I spent the afternoon with him, looking over the old
parish records. But for the faded paper on which they
stood out in bold lines, the letters and signatures might
have been written yesterday. There was the signature of
Louis Raphael Martin, a planter of Saint Lucia, who had
known Josephine here and had been received by her at
Malmaison in France. There was that of Auguste Hosten
under the date of 1810, who, Frédéric
Masson says, loaned a large sum of money to Josephine at
the time of the Revolution, when the guillotine had taken
her first husband and before she met Napoleon.
We talked, and I made many notes during the long
afternoon till at last the yellow sunshine gave warning
that I must leave. Père Remaud came down to the
beach with me and as we heeled to the evening breeze I
heard his last "Bon voyage" above the babble of the
natives.
The same puff that carried the last adieux of
Père Remaud helped us across the white sandy floor
of the bay and left us, close to the shores of Pigeon
Island. Three whaleboats were lying on the beach and as I
stepped ashore their crews came straggling down to meet
me. I found that the man in command of the station was
Napoleon Olivier of Bequia, a brother of José at
Caille, and I was again in my whaling days of the
Grenadines. I was soon as far from Josephine and
Père Remaud as the twentieth century is from the
eighteenth -- but not for long. Accompanied by the two
sons of Olivier, I climbed to the famous old fort, now
called "Rodney," where that admiral, second only to
Nelson, watched for the French fleet to come out of their
hiding in the bay of Fort Royal (now Fort de France),
thirty miles to the north, in Martinique. His own fleet
lay below him in the Saint Croix roads, like impatient
hounds tugging at their leashes, eager to be in chase of
their quarry.
The French at last slipped out on the night of April
8th, 1782, the news of their departure being signaled to
Rodney by means of a chain of English lookout ships.
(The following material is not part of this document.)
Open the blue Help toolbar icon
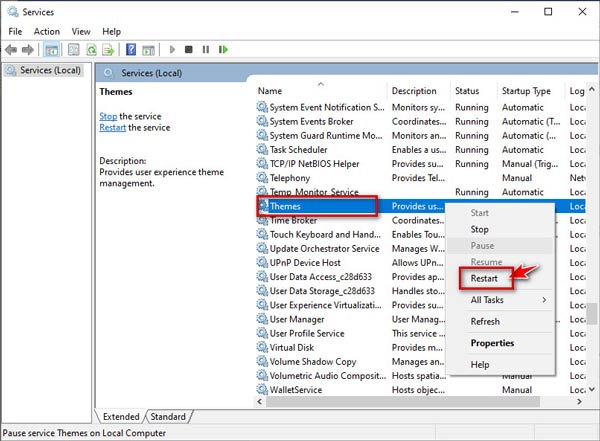Image resolution: width=600 pixels, height=441 pixels. point(131,49)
Rodney was immediately on their heels and on the 12th met
the French in the Dominica channel, where he fought the
battle of "The Saints."
The fort itself is scarcely more than a rampart with a
powder magazine on the east side and a flagstaff stepping
in the center. There were no guns left and the trees,
growing out of the pavement, told of long years of
disuse. The sun had dropped below the ridge of the island
as we scrambled down again through long rank grass,
waist-high, and through a small dark grove of trees,
among which there were several tombs of officers, their
inscriptions still decipherable, the last narrow earthly
homes of men who had died while stationed here, not from
the bullets of the French, but from the insidious attack
of that enemy which they knew not -- the mosquito.
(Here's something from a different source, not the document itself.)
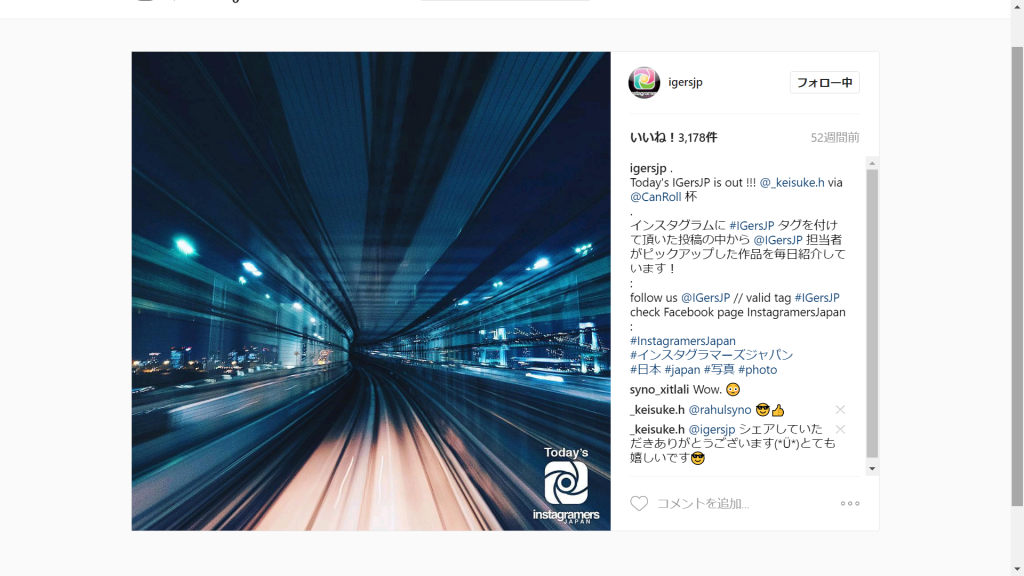The width and height of the screenshot is (1024, 576).
Task: Click the comments panel scroll down arrow
Action: [x=872, y=468]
I cooked my supper with the whalemen in the ruins of
the old barracks. A rain tank, still intact from the time
of the occupation, furnished water and I was soon yarning
with Olivier over the bubbling pots. The season had been
a bad one, only one small whale had been caught. One of
the best harpooners was lying sick with fever in
Gros-Islet, and the whole outfit was in a state of black
dejection.
Poor Olivier! He was not only doomed to lose his
harpooner, for three years later when I sailed my
schooner into the quiet haven of Bequia he came aboard
and, sitting on the top step of the companionway, he told
me with tears in his eyes that one of his sons, who had
taken me up to the fort, had died of fever shortly after
I had left Pigeon Island. He had no photograph to
remember his son by, but he remembered that I had taken a
snapshot on the rampart -- would I give him a print?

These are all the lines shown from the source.